L’entrée des visiteurs était une vraie porte en bronze d’environ trente mètres de haut, scellée dans le marbre. On y arrivait par une série de petits nuages blancs moelleux. Des voix angéliques chantaient alléluias et autres classiques. À la porte étaient disposées une table et une chaise en acajou. À la table, vêtu d’un drap en satin blanc, se tenait un homme plus tout jeune, à la calvitie naissante, avec une longue barbe blanche. Il portait un badge sur lequel on pouvait lire : SAINT ZACHARIE À VOTRE SERVICE. SOYEZ BÉNI. Azzie ne le connaissait pas, mais en général, c’était un saint de peu d’importance qu’on chargeait de monter la garde.
— Que puis-je faire pour vous ? demanda Zacharie.
— Je voudrais voir l’archange Michel.
— Il vous a inscrit sur la liste des visiteurs ?
— J’en doute. Il n’attend pas ma visite.
— Dans ce cas, cher monsieur, j’ai peur que…

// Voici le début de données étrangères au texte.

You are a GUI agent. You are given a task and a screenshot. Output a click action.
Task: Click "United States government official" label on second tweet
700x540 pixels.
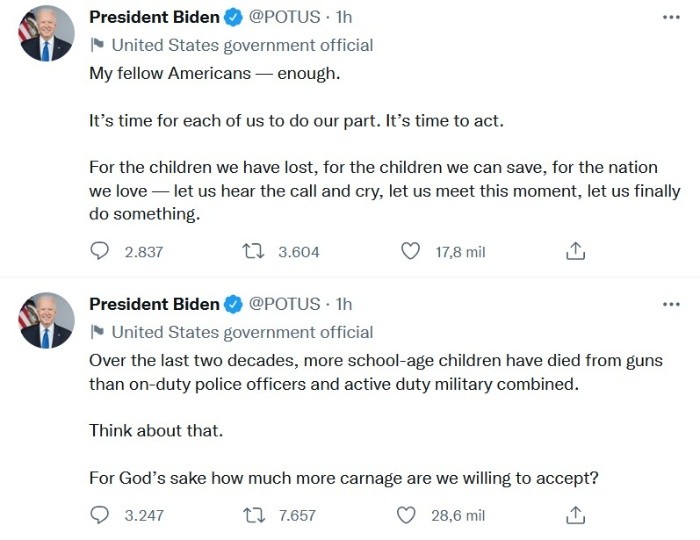pos(242,332)
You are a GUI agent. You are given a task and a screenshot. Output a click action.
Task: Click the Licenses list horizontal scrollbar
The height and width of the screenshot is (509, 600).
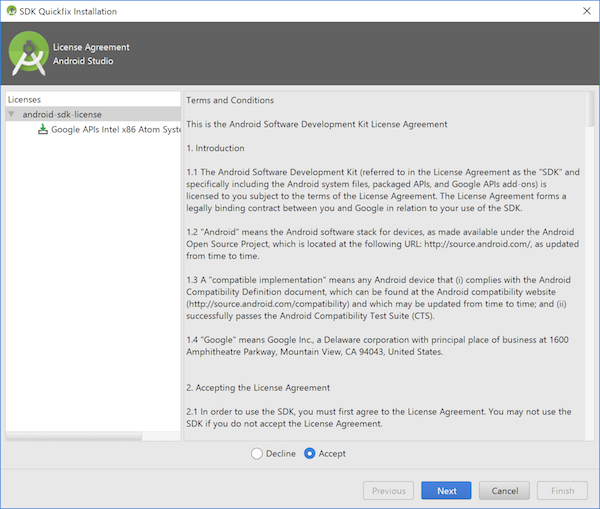click(x=74, y=436)

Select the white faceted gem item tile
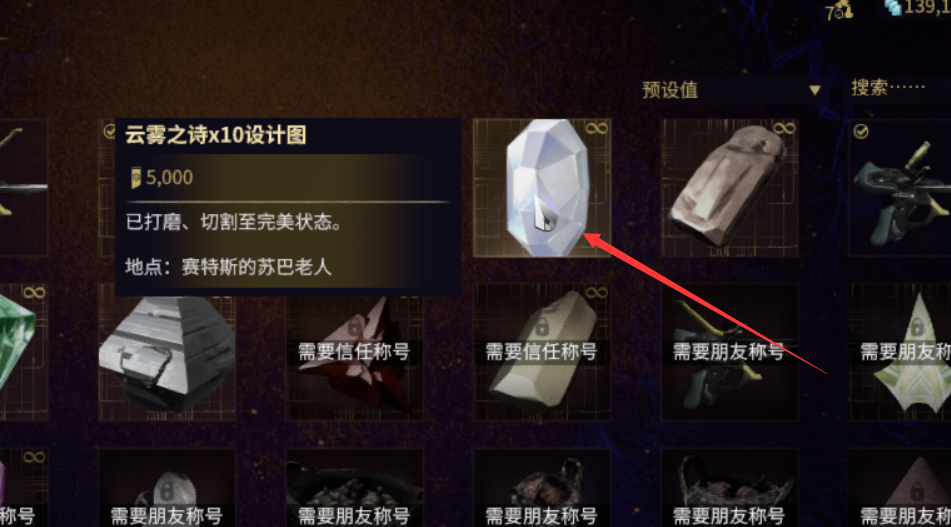point(542,187)
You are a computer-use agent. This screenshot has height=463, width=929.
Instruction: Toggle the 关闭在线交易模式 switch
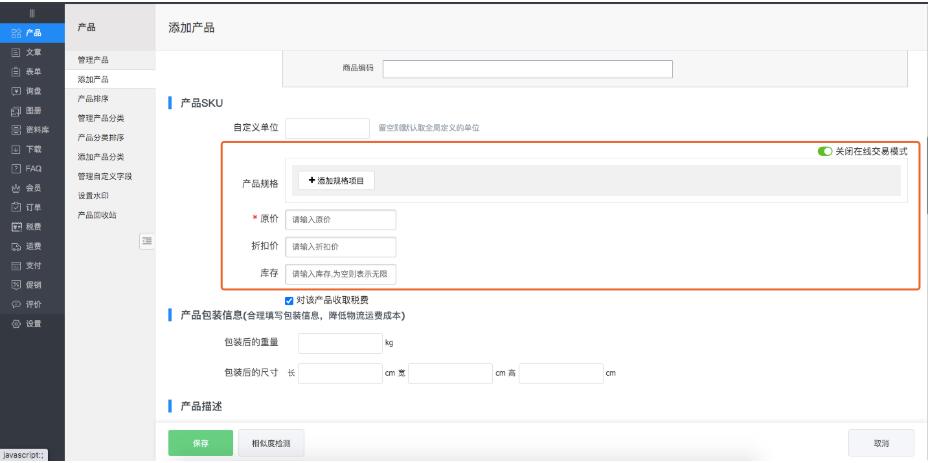tap(825, 151)
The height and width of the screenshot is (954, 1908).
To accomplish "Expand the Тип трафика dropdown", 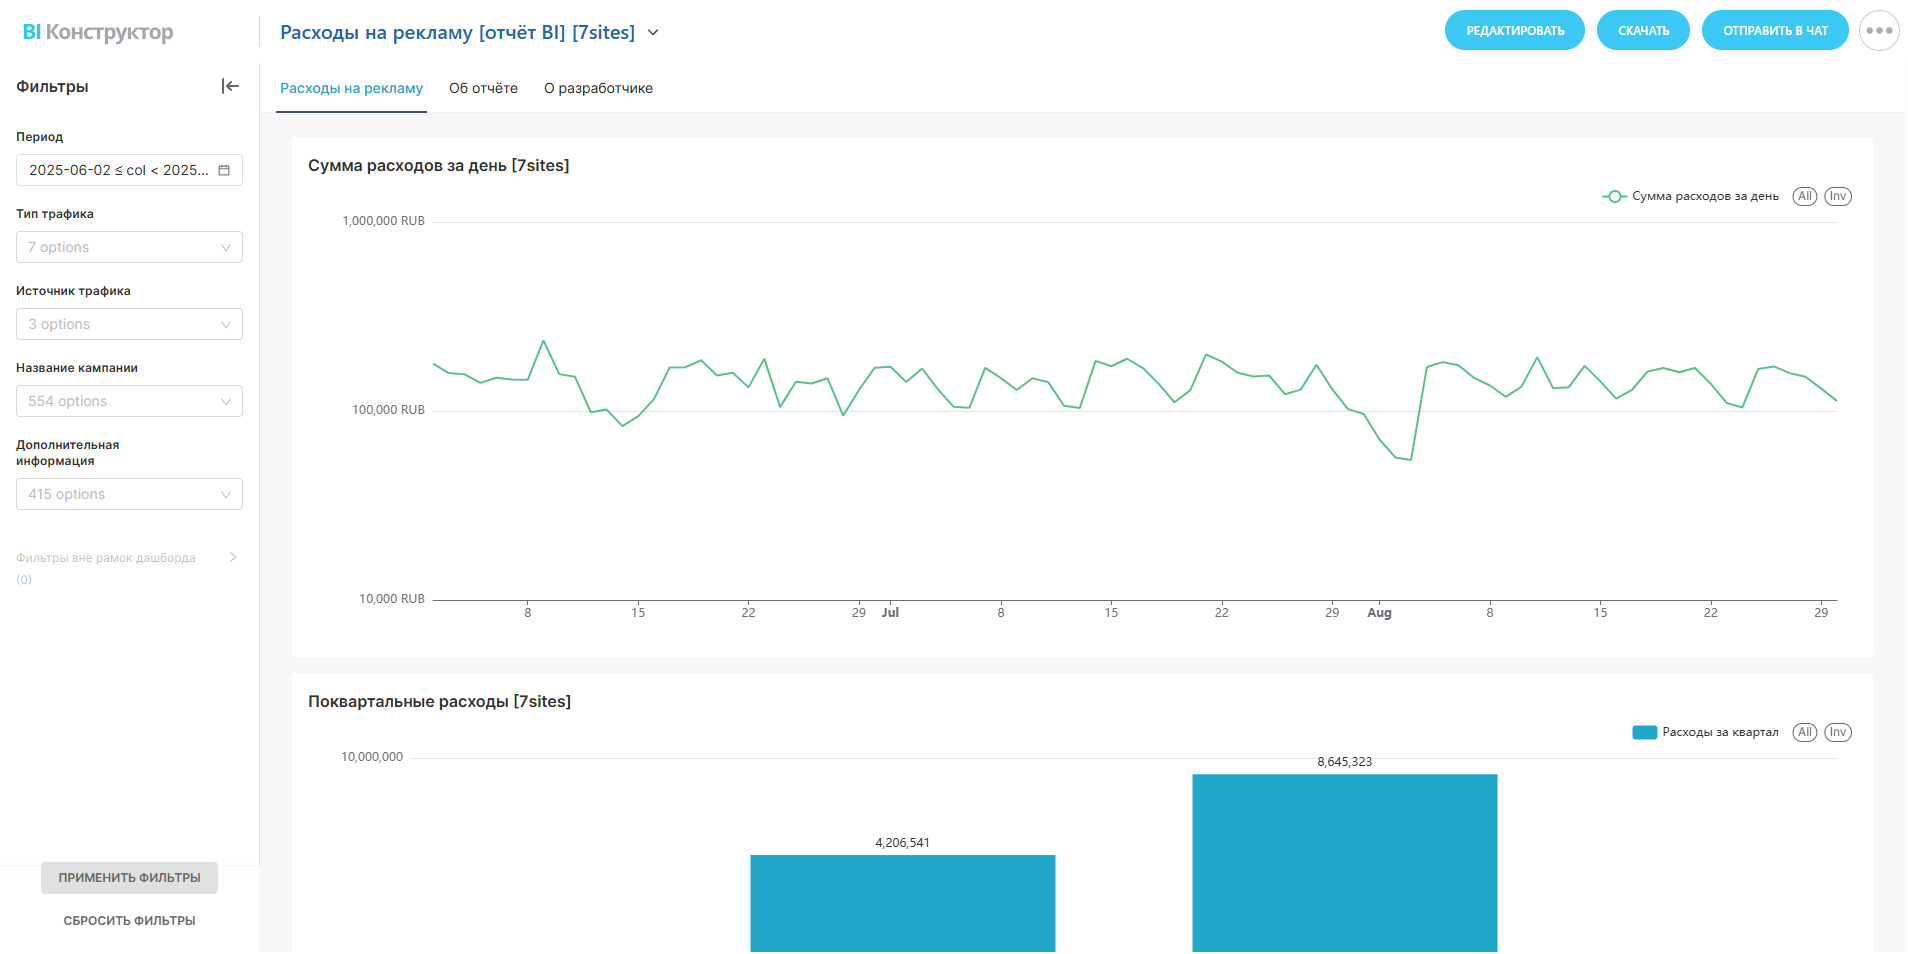I will pos(129,247).
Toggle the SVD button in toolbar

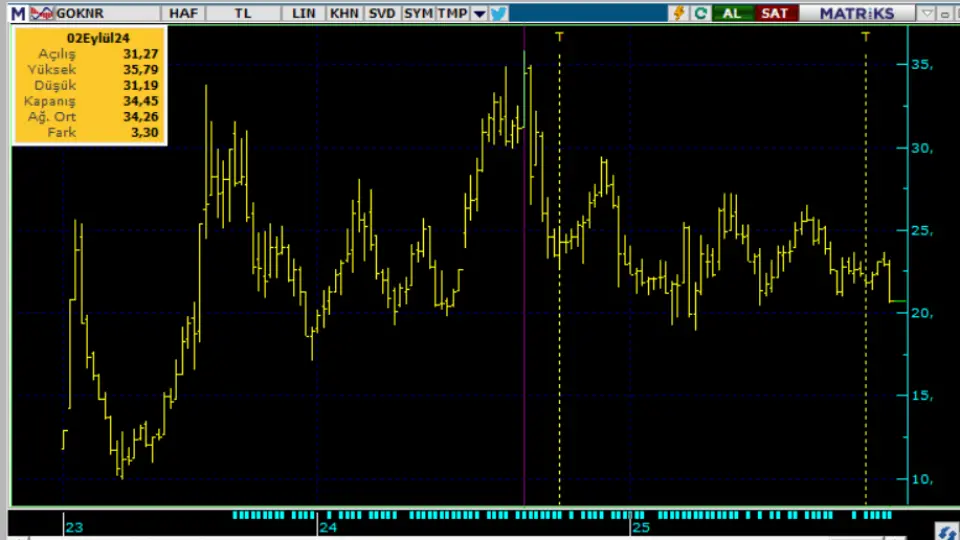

— Écoutez, c’est urgent, l’interrompit Azzie. Envoyez-lui mon nom. Il vous en remerciera.
Saint Zacharie se leva en grommelant et alla jusqu’à un tuyau de communication en or qui longeait la porte. Il prononça quelques mots, attendit en fredonnant. Puis colla son oreille au tuyau. On lui répondait.
— Vous êtes sûr ? Ce n’est pas la procédure habituelle… Oui… Bien sûr, monsieur, dit-il à regret avant de se tourner vers Azzie. Vous pouvez y aller.
Il ouvrit une toute petite porte à la base de la grande porte en bronze, Azzie entra, longea les différents bâtiments construits sur le vert gazon du Paradis. Enfin, il atteignit le Centre Administratif. Michel l’attendait sur le perron.
Il le guida jusqu’à son bureau, lui servit un verre de vin. Question vin, le Paradis, c’était grands crus assurés. L’Enfer, sa spécialité, c’était plutôt le whisky. Ils papotèrent un petit moment, puis Michel lui demanda ce qu’il voulait.
— Je voudrais passer un marché, expliqua Azzie.
— Un marché ? De quel genre ?
— Saviez-vous qu’Ananké m’a ordonné de mettre un terme à mon projet de pièce immorale ?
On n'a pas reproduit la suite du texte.